The log odds (logit) of the event occurring: \(\text{log odds} = \ln \frac{0.3}{0.7} = -0.85\)

The probability of the event (which we already knew) can be obtained using the logit using the inverse logit: \(\frac{\exp(\text{log odds})}{1 + \exp(\text{log odds})}\)

Adapted from this website.

summary(beetle.glm.fit)
## 
## Call:
## glm(formula = ANAT ~ Wood.density, family = "binomial", data = beetle)
## 
## Deviance Residuals: 
##     Min       1Q   Median       3Q      Max  
## -1.5141  -0.1748   0.1050   0.4717   2.0057  
## 
## Coefficients:
##              Estimate Std. Error z value Pr(>|z|)  
## (Intercept)    15.659      6.856   2.284   0.0224 *
## Wood.density  -52.632     23.838  -2.208   0.0272 *
## ---
## Signif. codes:  0 '***' 0.001 '**' 0.01 '*' 0.05 '.' 0.1 ' ' 1
## 
## (Dispersion parameter for binomial family taken to be 1)
## 
##     Null deviance: 31.755  on 23  degrees of freedom
## Residual deviance: 14.338  on 22  degrees of freedom
## AIC: 18.338
## 
## Number of Fisher Scoring iterations: 6

The relationship between the link function and the predictor, \(\log \left( \frac{p_i}{1 - p_i} \right) = \beta_0 + \beta_1 X_i\), is linear on the scale of logit units (see Aho example 9.28).

If the logistic model is fit without an intercept, the best fit line predicts \(p = 0.5\) when \(X = 0\). The intercept \(\hat{\beta_0}\) shifts the probability for \(X = 0\) up or down relative to 0.5. In logit units, the probability is shifted up (approximating 1) when \(X = 0\).
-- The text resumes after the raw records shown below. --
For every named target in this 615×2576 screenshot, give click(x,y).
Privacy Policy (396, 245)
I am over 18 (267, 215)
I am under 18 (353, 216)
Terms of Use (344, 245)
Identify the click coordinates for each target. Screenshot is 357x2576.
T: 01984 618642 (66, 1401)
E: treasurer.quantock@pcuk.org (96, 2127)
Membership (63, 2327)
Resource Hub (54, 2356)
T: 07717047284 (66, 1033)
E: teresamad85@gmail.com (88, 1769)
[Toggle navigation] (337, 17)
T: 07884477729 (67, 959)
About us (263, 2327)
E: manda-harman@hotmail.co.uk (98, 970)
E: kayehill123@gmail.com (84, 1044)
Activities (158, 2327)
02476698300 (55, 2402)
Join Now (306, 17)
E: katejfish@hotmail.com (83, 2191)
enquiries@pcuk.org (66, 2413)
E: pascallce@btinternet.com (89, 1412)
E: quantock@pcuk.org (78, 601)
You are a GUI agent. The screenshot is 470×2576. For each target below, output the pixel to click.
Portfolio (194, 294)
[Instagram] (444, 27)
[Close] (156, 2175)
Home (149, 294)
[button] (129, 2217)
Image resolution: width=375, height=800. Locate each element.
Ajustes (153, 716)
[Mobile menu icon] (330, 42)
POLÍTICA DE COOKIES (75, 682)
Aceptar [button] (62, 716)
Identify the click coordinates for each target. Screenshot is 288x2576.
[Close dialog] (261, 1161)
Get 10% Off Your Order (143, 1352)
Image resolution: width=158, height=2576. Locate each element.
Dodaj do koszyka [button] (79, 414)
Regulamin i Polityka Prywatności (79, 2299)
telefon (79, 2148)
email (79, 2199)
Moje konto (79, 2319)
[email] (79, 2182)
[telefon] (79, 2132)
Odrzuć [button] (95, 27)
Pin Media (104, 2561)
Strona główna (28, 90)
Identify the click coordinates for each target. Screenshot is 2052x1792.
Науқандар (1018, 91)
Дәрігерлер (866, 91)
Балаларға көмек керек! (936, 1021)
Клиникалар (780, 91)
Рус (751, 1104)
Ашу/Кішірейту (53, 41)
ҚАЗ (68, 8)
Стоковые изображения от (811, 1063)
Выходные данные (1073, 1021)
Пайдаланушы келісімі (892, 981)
beetle.glm.fit$coefficients[1]  # logit units
## (Intercept) 
##     15.6586
inv.logit <- function(x) {
  exp(x) / (1 + exp(x))
}
inv.logit(beetle.glm.fit$coefficients[1])  # units of probability (but no longer linear)
## (Intercept) 
##   0.9999998

Since the parameters are linear on the scale of logit units, the logit (log odds) of beetle presence decreases by 52.6 given a 1 g/cm3 increase in wood density (decreases to almost 0 probability).

beetle.glm.fit$coefficients[2]  # logit units
## Wood.density 
##     -52.6317

Be aware that the significance of coefficients fit for GLMs is done using a Wald test, which relies on asymptotic (large-sample) estimates of standard errors of the coefficients. The Wald test uses a test statistic, \(z\), that is the parameter estimate divided by the estimated standard error of the parameter estimate, which is asymptotically standard normal under \(H_0 = 0\).

18.6 Fitting a GLM

To fit GLMs, we need another method besides ordinary least squares (which assumes data are normally distributed). We need to fit the parameters using maximum likelihood.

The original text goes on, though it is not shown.